**Input:**
┄┄┄┄┄┄

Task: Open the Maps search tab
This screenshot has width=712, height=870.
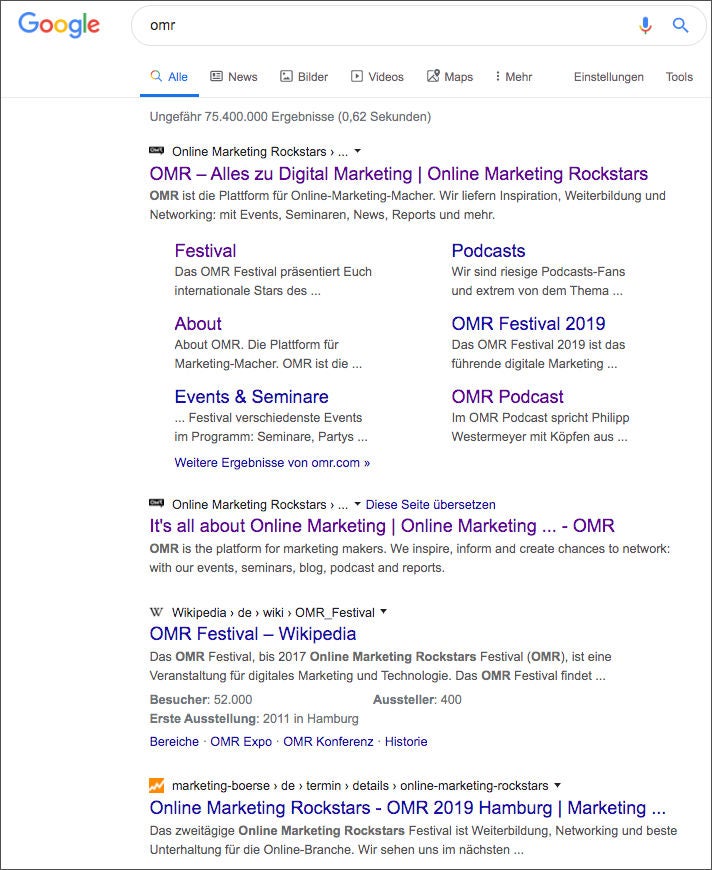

┄┄┄┄┄┄

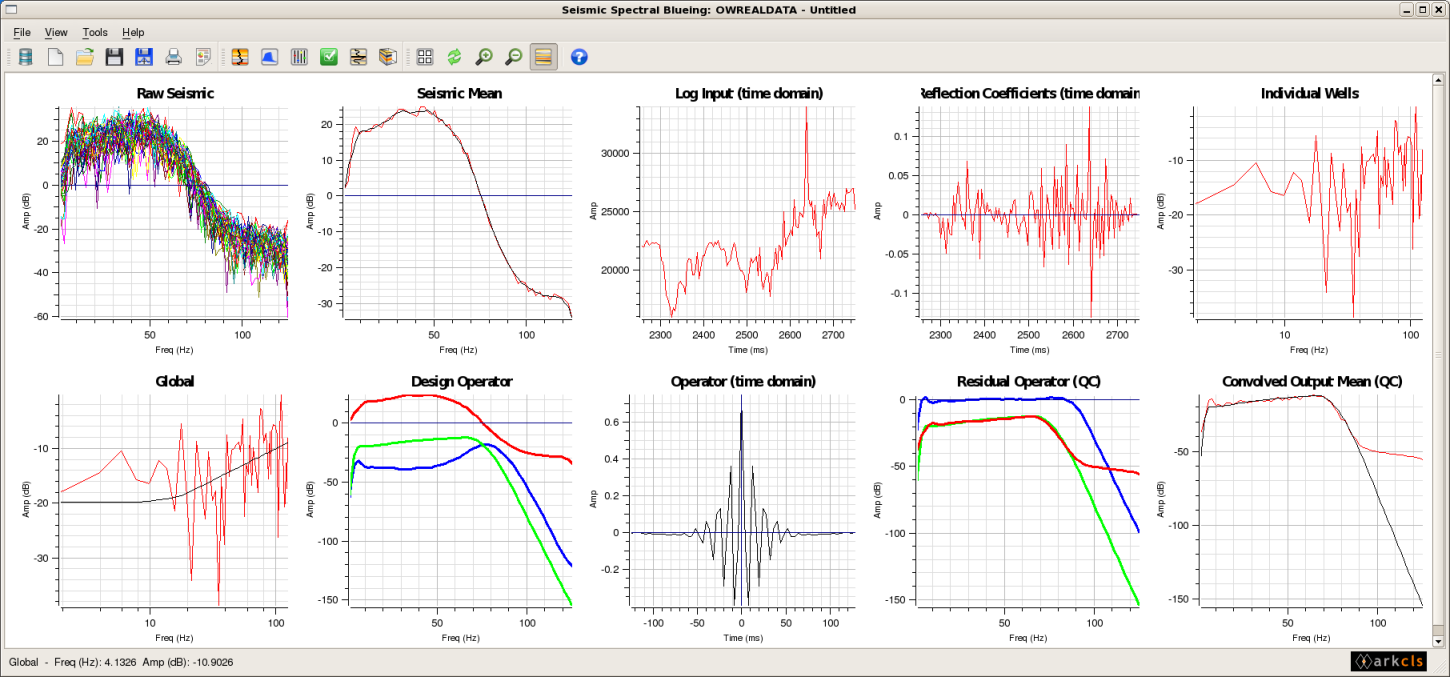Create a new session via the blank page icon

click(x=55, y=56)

┄┄┄┄┄┄

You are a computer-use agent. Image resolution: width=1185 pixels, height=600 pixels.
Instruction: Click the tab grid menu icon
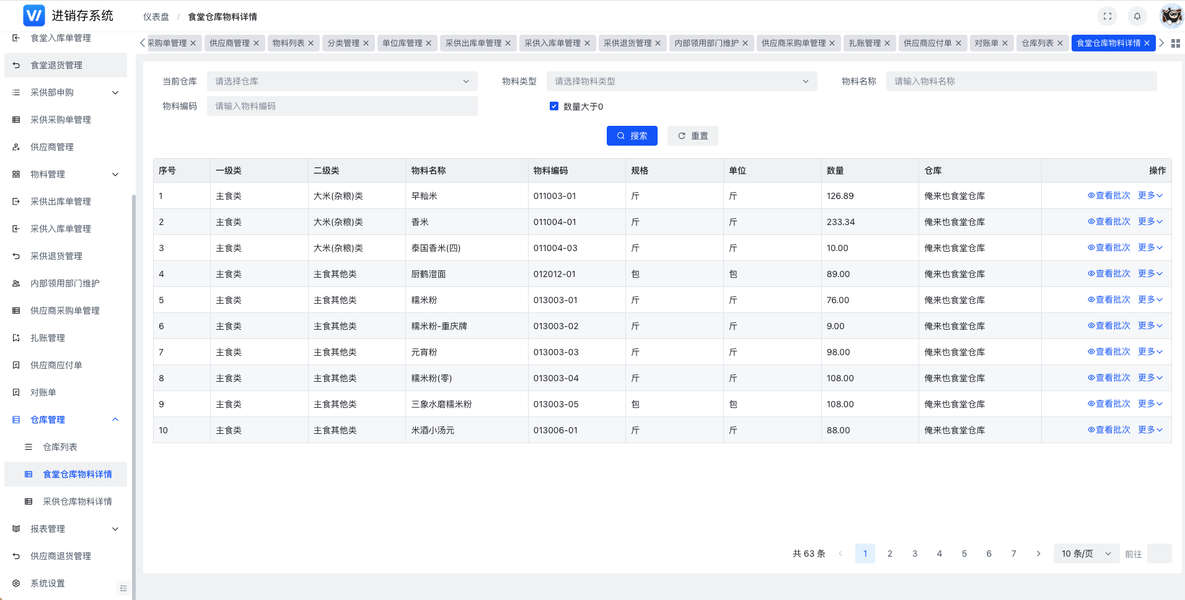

┄┄┄┄┄┄

Write down exactly the span of lines above from the one containing "Task: Open the Maps search tab" to the one containing "This screenshot has width=712, height=870.", both ends included.

**Task solution:**
Task: Open the Maps search tab
This screenshot has width=712, height=870.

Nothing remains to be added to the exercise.